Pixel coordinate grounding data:
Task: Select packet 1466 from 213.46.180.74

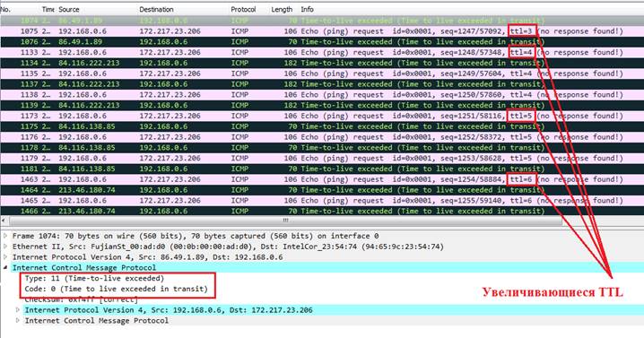Action: point(322,211)
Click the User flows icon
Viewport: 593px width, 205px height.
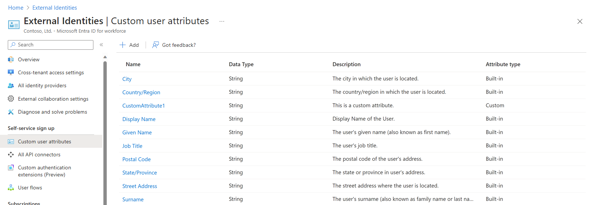pos(11,188)
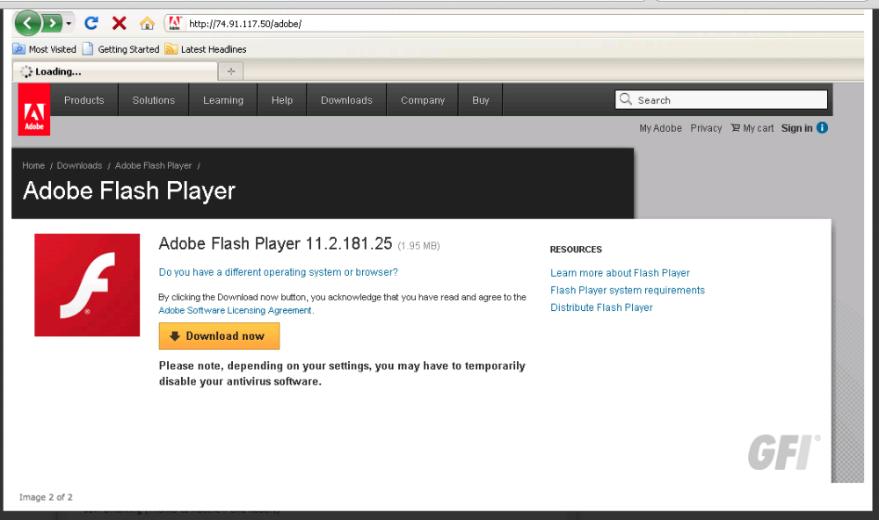Open the Downloads navigation menu

(346, 100)
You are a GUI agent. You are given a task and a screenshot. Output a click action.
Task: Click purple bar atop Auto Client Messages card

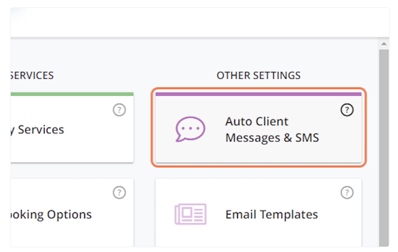coord(258,94)
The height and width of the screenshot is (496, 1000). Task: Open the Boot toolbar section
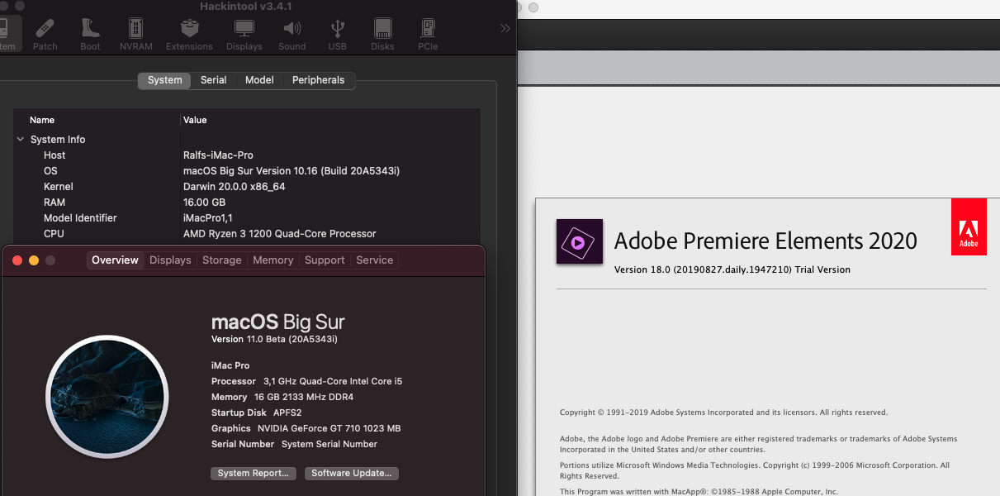pyautogui.click(x=90, y=35)
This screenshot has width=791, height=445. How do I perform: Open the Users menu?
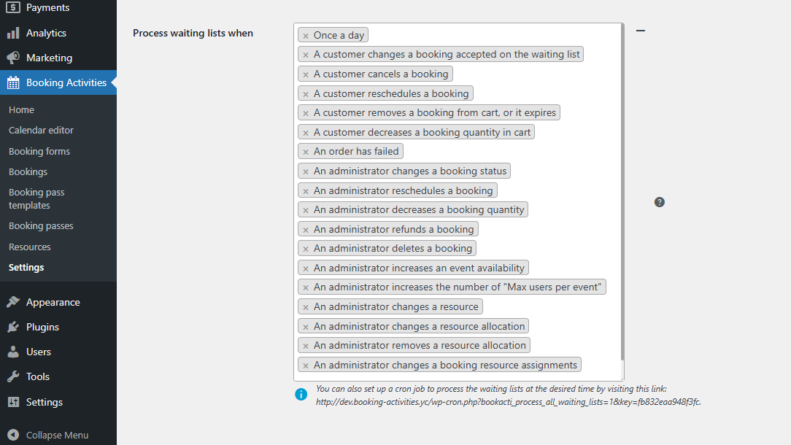(x=39, y=352)
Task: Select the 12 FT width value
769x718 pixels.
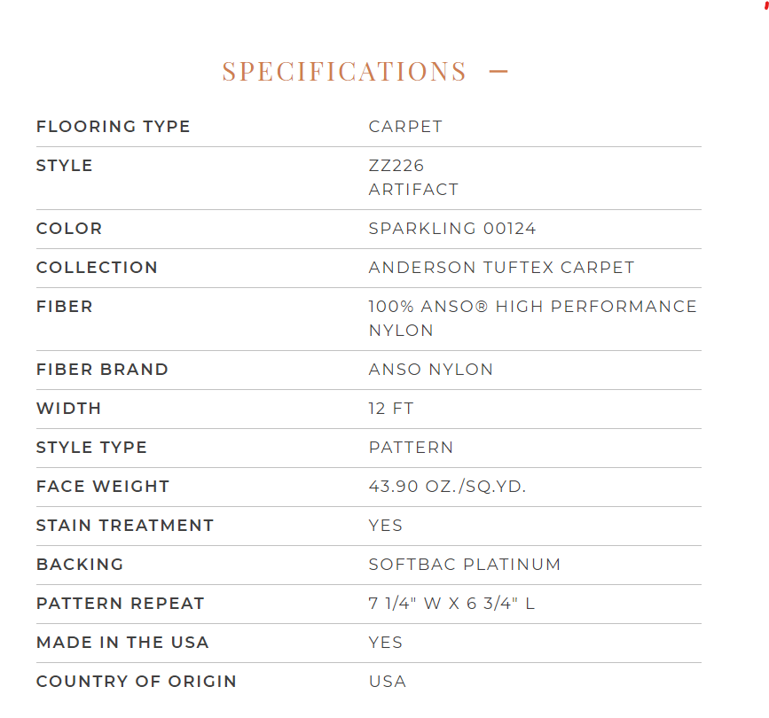Action: coord(391,409)
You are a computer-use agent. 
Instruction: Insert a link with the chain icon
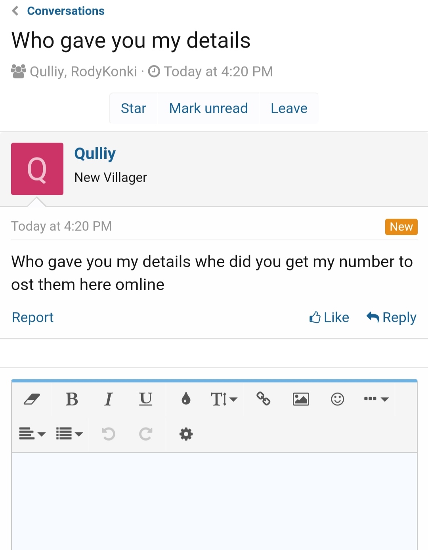[263, 399]
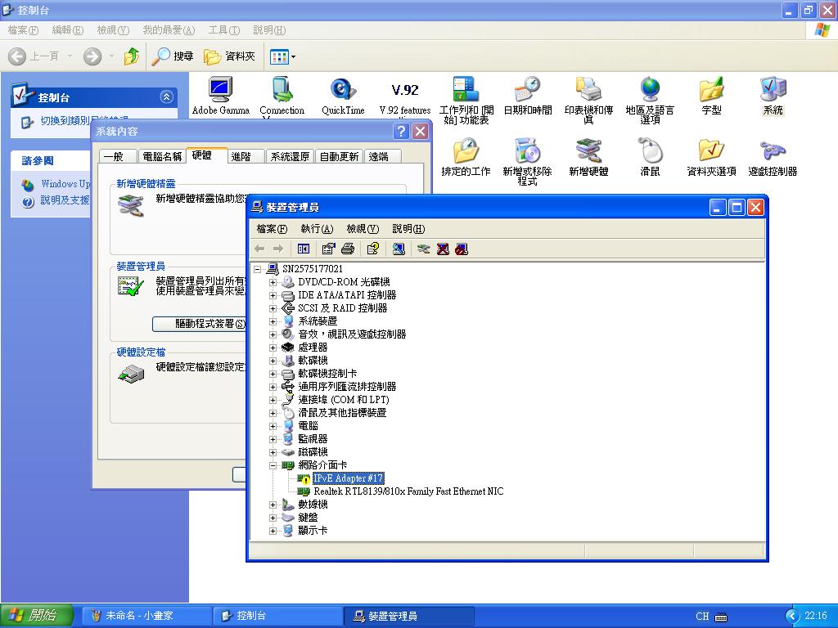
Task: Click the Disable device toolbar icon
Action: pyautogui.click(x=462, y=249)
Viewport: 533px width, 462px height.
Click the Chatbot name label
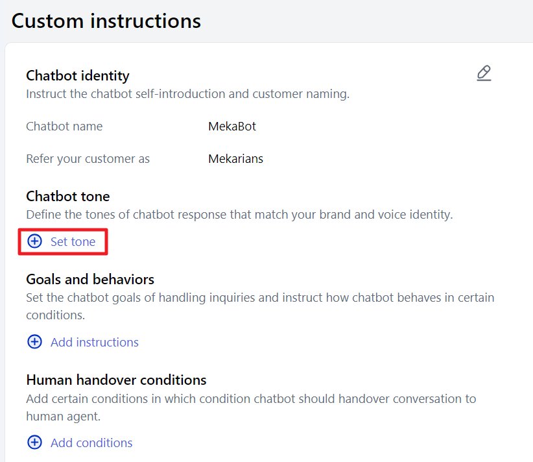click(64, 127)
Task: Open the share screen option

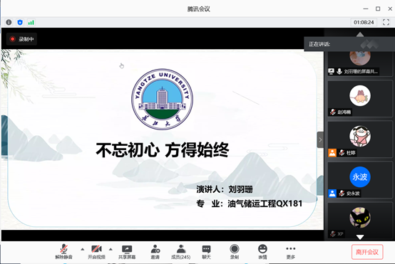Action: point(127,252)
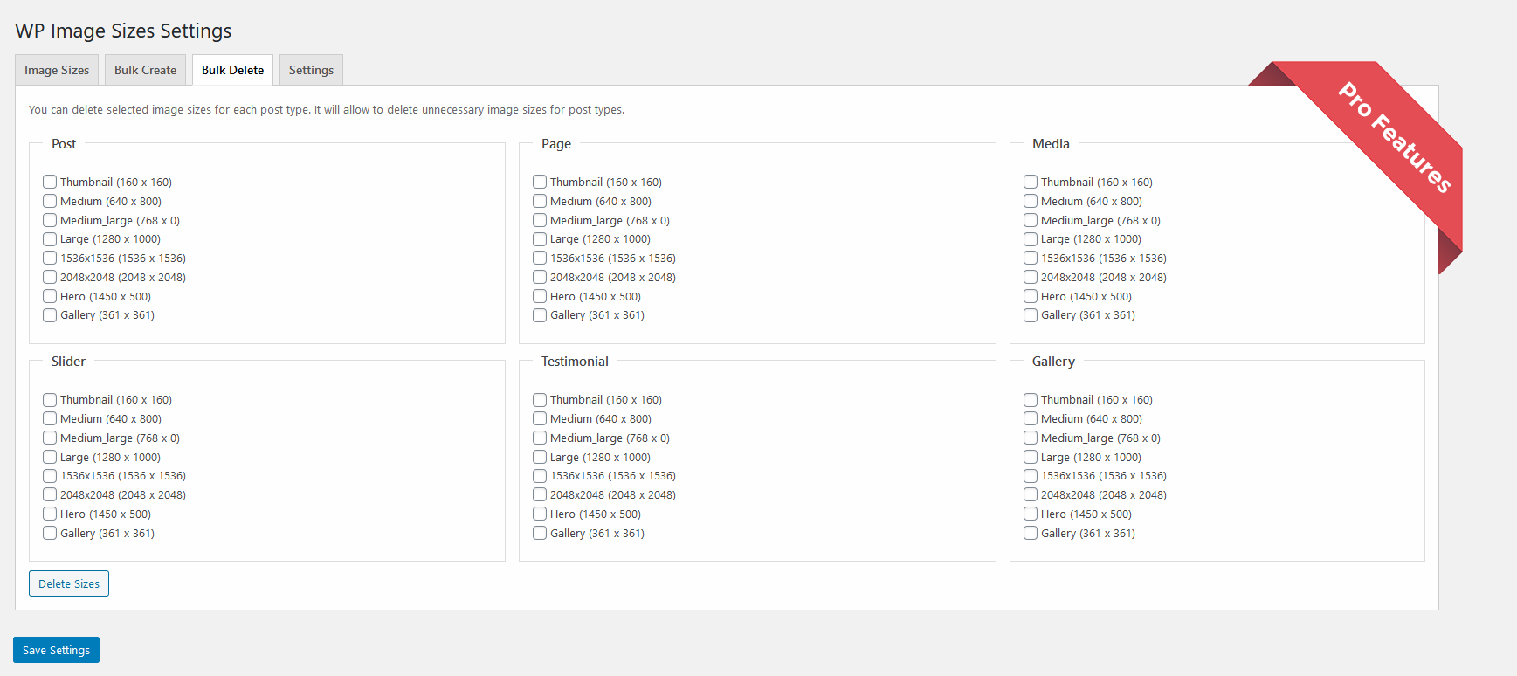Tick 2048x2048 checkbox in Gallery section
This screenshot has width=1517, height=676.
pyautogui.click(x=1031, y=494)
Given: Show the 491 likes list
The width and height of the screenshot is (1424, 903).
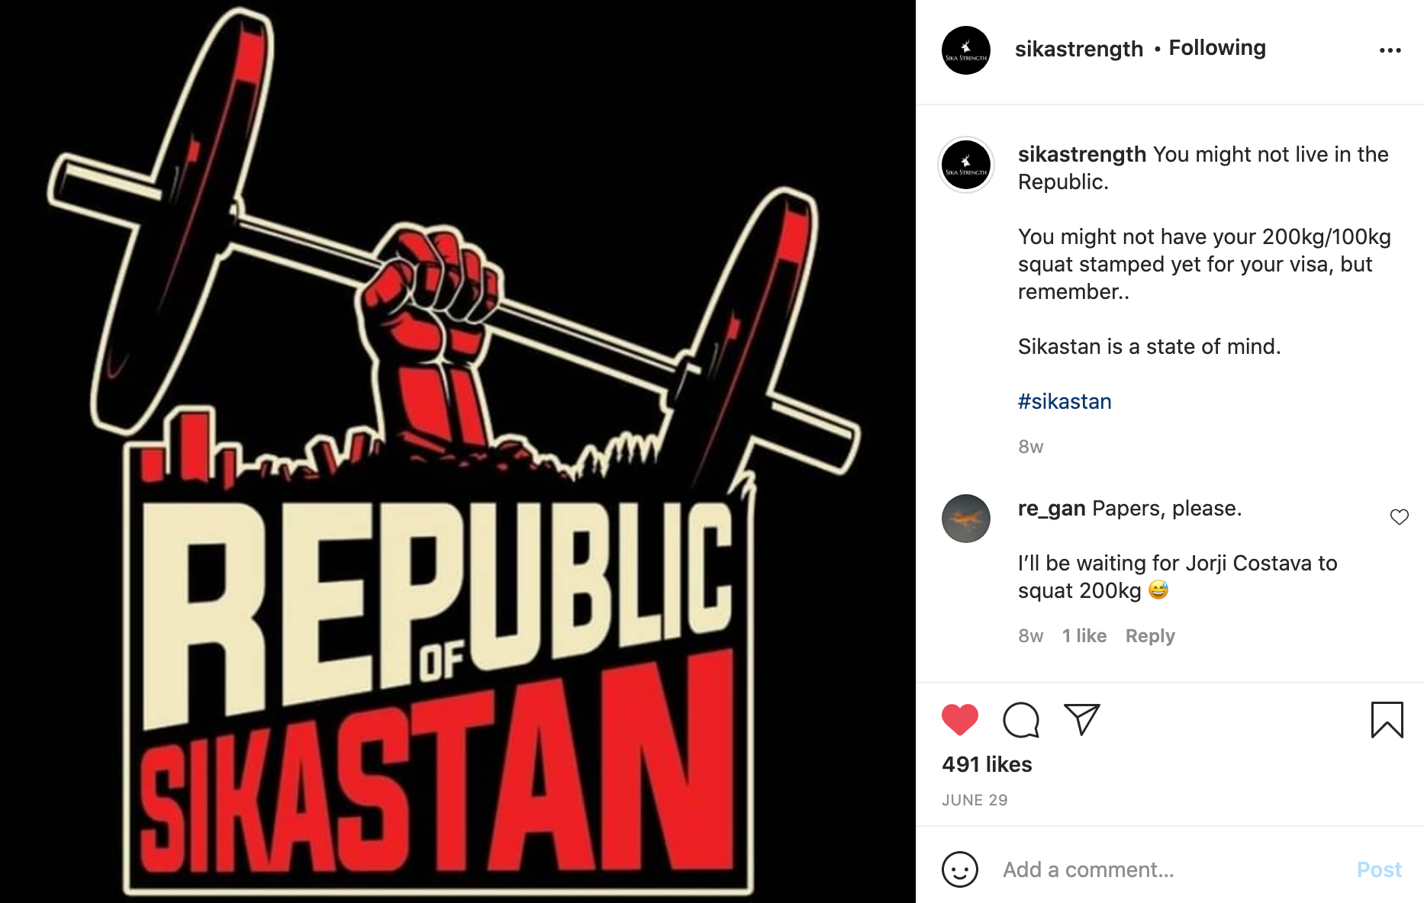Looking at the screenshot, I should pos(987,764).
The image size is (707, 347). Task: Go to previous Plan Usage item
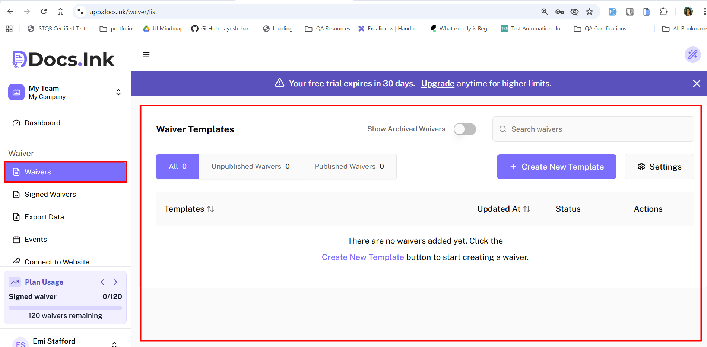pyautogui.click(x=102, y=282)
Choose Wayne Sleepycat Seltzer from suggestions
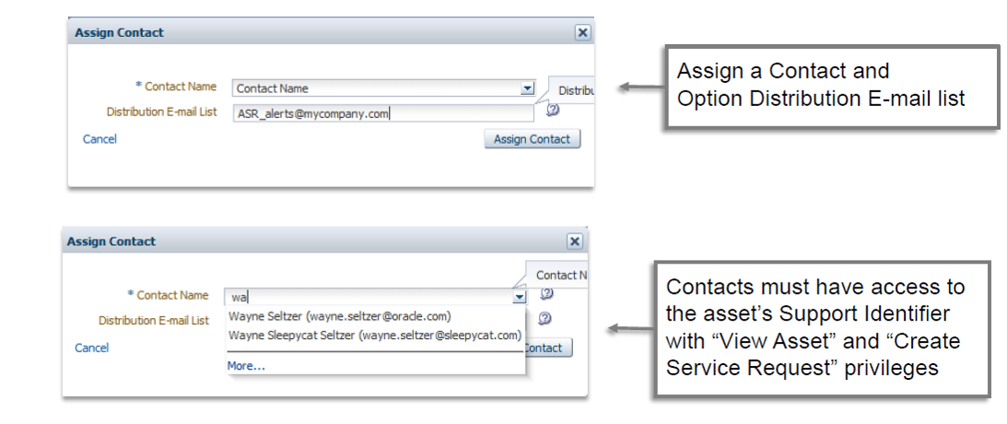Image resolution: width=1007 pixels, height=424 pixels. [374, 335]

Assigned task:
In your copy, include no pictures, but set down every record exactly.

Final answer:
Task: Select packet 1466 from 213.46.180.74

Action: point(322,211)
Click the User flows icon
Viewport: 593px width, 205px height.
pos(11,188)
Open the Downloads navigation menu

(346, 100)
You are a GUI agent. You are given a task and a screenshot. Output a click action.
Task: Click purple bar atop Auto Client Messages card

coord(258,94)
The height and width of the screenshot is (496, 1000). Task: Open the Boot toolbar section
pyautogui.click(x=90, y=35)
This screenshot has width=791, height=445. How do I perform: Open the Users menu?
(x=39, y=352)
Task: Select the 12 FT width value
769x718 pixels.
Action: coord(391,409)
You are a computer-use agent. 
Instruction: Insert a link with the chain icon
[263, 399]
Task: Click the Disable device toolbar icon
Action: pyautogui.click(x=462, y=249)
Viewport: 533px width, 462px height.
Click the Chatbot name label
click(64, 127)
Task: Open the share screen option

Action: point(127,252)
Tick 2048x2048 checkbox in Gallery section
This screenshot has width=1517, height=676.
pyautogui.click(x=1031, y=494)
Given: Show the 491 likes list
The width and height of the screenshot is (1424, 903).
Looking at the screenshot, I should pos(987,764).
The image size is (707, 347). Task: Go to previous Plan Usage item
pyautogui.click(x=102, y=282)
Choose Wayne Sleepycat Seltzer from suggestions
Image resolution: width=1007 pixels, height=424 pixels. [374, 335]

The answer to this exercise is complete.